Remembering What We Forget

2017 was a good year, filled with learning, new experiences, and good times with family and friends.  But with all the good memories and experiences I can recall from the past 12 months, I wonder how much of what I did in 2017 I have completely forgotten.

I did some quick math.  Did you know there are 525,600 minutes in a 365 day year?  (I think there’s a song from the musical Rent that mentions this.)  That’s a lot of minutes!  No wonder we forget so much.

While I’m not interested in remembering every one of those 525,600 minutes, I do want to make sure I preserve more of the significant and meaningful memories I’ll make in 2018 and the years beyond.  Doing so not only bring joy, it also improves the quality of our lives.

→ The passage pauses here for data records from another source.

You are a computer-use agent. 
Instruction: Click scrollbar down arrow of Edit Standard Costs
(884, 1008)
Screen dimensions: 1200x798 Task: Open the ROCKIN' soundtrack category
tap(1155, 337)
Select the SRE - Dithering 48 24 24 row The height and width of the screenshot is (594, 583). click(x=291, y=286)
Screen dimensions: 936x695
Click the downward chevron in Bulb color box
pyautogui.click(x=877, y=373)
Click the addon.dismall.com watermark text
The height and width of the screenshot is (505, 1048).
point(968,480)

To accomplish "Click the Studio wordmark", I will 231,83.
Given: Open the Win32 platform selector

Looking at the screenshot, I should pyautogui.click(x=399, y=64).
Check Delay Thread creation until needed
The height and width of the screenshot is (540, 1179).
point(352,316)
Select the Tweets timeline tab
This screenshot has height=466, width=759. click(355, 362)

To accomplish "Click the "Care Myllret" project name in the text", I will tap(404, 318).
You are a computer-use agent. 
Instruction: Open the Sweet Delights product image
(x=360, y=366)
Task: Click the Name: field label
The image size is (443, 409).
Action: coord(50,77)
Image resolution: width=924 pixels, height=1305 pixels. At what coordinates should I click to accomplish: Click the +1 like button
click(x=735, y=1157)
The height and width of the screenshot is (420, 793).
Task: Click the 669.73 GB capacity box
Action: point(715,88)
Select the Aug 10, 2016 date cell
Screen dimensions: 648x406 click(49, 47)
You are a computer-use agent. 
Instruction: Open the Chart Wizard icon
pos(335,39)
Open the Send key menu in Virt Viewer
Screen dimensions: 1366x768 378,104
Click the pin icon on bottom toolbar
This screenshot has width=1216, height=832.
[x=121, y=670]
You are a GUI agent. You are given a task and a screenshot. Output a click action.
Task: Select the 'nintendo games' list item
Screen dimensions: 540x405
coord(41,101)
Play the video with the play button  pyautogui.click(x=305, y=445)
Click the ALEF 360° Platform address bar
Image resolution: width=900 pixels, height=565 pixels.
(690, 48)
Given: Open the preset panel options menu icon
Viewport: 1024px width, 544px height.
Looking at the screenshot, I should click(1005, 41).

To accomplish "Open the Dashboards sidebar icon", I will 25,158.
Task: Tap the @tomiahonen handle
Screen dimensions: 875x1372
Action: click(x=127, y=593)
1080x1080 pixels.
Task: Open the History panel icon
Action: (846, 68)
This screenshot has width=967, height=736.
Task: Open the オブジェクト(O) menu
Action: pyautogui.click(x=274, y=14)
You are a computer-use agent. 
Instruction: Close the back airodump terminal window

In an effort to better preserve future memories, my plan is to regularly do the following:

Journal:  While it has been an activity I have struggled to parlay into a daily habit, I really enjoy the act of journaling.  What I enjoy even more is reading, in my own words, about an experience I have forgotten.  It is a great tool for triggering forgotten memories

Take pictures:  Pictures can instantly take me back to a time, place, or experience and instantly fill my mind with great memories.  Therefore, it is also good to display the most meaningful ones so that you intersect with them often.

Recall memories with the people you made them with:  Beyond simply preserving memories, this is a great way to strengthen relationships.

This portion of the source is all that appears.